With BTC trading near $63,000, on-chain analyst Benjamin Cowen argues that time-based capitulation — not price-based —…

With BTC trading near $63,000, on-chain analyst Benjamin Cowen argues that time-based capitulation — not price-based — is the more reliable framework for navigating the current Bitcoin bear market. The core thesis: every major BTC bear market in history has taken roughly 50 to 60 weeks to fully resolve, and at week 35, the cycle clock has not yet run out.

Why it matters

Cowen draws a direct parallel to the 2019–2020 bear market, noting that the current cycle shares key structural features: an apathetic (non-euphoric) top, no meaningful altcoin rotation, and three Fed rate cuts — mirroring 2019 almost exactly.
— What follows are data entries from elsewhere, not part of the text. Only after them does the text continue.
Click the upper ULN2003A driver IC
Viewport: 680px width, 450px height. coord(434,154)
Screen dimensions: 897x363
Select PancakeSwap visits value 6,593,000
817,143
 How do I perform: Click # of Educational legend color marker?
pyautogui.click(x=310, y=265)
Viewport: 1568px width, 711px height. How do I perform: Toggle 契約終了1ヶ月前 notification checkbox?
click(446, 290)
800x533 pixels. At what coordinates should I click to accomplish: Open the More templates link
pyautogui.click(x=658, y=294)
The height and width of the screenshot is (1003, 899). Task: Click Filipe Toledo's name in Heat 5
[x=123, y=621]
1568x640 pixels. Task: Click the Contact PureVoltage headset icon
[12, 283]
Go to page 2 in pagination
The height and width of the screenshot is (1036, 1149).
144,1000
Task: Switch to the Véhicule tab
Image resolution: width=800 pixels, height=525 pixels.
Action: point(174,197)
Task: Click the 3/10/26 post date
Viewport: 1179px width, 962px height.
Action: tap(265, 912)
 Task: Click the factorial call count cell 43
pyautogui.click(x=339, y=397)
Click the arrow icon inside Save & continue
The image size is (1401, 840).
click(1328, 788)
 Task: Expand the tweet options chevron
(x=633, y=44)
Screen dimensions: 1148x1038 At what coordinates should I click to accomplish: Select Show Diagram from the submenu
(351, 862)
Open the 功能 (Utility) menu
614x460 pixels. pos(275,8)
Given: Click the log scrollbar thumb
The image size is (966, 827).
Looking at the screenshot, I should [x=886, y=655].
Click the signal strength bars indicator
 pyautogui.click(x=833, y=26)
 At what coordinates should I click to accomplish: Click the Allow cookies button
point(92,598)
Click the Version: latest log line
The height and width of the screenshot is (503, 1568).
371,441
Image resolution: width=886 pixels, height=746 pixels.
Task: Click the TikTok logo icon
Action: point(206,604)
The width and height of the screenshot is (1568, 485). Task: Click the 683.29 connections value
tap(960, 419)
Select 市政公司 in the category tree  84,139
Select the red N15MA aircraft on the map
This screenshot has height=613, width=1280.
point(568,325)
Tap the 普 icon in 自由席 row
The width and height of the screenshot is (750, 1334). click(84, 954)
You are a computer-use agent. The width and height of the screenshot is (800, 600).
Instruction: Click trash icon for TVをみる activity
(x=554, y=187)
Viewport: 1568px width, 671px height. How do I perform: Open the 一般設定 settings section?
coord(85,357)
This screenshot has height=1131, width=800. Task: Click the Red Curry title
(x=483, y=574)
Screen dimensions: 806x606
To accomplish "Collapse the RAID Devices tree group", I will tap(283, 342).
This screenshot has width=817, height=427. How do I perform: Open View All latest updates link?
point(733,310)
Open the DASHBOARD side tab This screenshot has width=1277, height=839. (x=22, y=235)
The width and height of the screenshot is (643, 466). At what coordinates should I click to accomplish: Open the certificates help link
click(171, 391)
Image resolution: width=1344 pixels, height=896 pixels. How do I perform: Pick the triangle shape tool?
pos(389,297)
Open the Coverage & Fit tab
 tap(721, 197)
Because Bitcoin never reached the terminal price band associated with euphoric rallies, the bull market effectively ended on a time constraint rather than a sentiment extreme. That framing shifts the analytical lens from "did the indicators reset?" to "have we served enough time?"

Market impact

Cowen's base case places the final BTC low in Q4 2025, likely around October, consistent with the historical 50–60 week bear market window. He flags one key override condition: a sharp price-based capitulation — a drop to roughly $54K or below — that fully resets on-chain indicators like the MVRV-Z score, realized price, and supply-in-profit crossover would justify turning bullish earlier. Until that happens, he favors accumulating around the June low while staying open to a lower final low later in the year, particularly if equity markets also sell off in the second half of the midterm year.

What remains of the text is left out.